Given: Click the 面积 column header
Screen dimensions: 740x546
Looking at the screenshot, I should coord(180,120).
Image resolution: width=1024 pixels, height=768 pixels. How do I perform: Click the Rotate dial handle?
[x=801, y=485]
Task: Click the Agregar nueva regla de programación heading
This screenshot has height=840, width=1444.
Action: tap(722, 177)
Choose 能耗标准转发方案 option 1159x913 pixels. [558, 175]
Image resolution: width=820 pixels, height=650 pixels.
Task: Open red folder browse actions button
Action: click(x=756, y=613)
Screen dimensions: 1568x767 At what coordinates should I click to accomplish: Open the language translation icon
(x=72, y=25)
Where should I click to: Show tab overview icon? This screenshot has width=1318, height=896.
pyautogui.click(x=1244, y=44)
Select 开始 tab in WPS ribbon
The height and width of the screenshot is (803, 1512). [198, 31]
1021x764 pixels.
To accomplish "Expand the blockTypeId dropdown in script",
-=-=-
## What to do
Each entry is to be output exactly as it was written.

## Solved exercise
Given: Click the 面积 column header
Screen dimensions: 740x546
Looking at the screenshot, I should coord(180,120).
Image resolution: width=1024 pixels, height=768 pixels. How do I perform: Click the Rotate dial handle?
[x=801, y=485]
Task: Click the Agregar nueva regla de programación heading
This screenshot has height=840, width=1444.
Action: tap(722, 177)
Choose 能耗标准转发方案 option 1159x913 pixels. [558, 175]
Image resolution: width=820 pixels, height=650 pixels.
Task: Open red folder browse actions button
Action: click(x=756, y=613)
Screen dimensions: 1568x767 At what coordinates should I click to accomplish: Open the language translation icon
(x=72, y=25)
Where should I click to: Show tab overview icon? This screenshot has width=1318, height=896.
pyautogui.click(x=1244, y=44)
Select 开始 tab in WPS ribbon
The height and width of the screenshot is (803, 1512). [198, 31]
1021x764 pixels.
To accomplish "Expand the blockTypeId dropdown in script",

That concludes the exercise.